En fait, la plupart des films sont de genre, très souvent.
La critique a longtemps critiqué Dario Argento, John Carpenter.
Ça dépend. Je ne mets pas Argento au niveau de Fellini, Visconti, Rosi, Antonioni. Aujourd’hui, on a une inversion des valeurs. Dans les années 60, quand j’ai commencé à faire de la critique, Positif défendait Mario Bava, Terence Fischer, les cinéastes B et cultes qui allaient au Midi-Minuit, Roger Corman (Le Masque de la mort rouge), Mario Bava (Le Masque du démon)… Positif les mettait en couverture alors qu’ils étaient méprisés par toute la critique. Aujourd’hui, c’est le contraire. Mario Bava est plus connu que Francesco Rosi. À l’époque, on disait qu’il fallait défendre ces talents et défendre ce cinéma, mais on ne pensait pas qu’on les mettrait un jour au-dessus de Resnais et Kubrick. Il y a une inversion, c’est aberrant ! La série B est devenue la série A et la série A est dévaluée. C’est du snobisme.

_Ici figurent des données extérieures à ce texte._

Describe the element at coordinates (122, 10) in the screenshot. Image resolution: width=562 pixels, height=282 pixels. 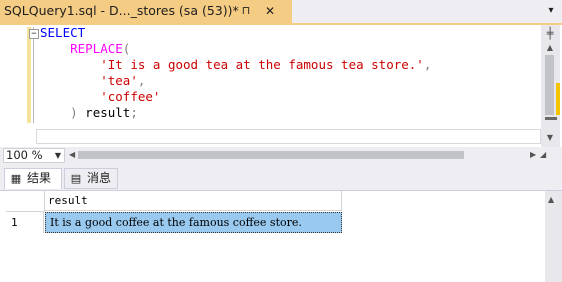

C’est la faute de gens comme Tarantino.
Dans mon livre Une vie de cinéma*, j’attaque Tarantino, j’attaque Jean-François Rauger de la Cinémathèque française, qui fait des programmes cultes sur des cinéastes espagnols médiocres qui sont plus cotés que Buñuel. C’est tout de même hallucinant.
C’est aussi pour ça que la série B est devenue le genre dominant à Hollywood.
Si les gens estiment Positif, c’est parce qu’on a maintenu une certaine ligne. Je n’ai pas changé de veste à chaque évolution du cinéma, je reste sur des positions, je parle quand je peux de Losey, de Rosi, de tous ces gens-là, les gens sont sensibles à une fidélité esthétique.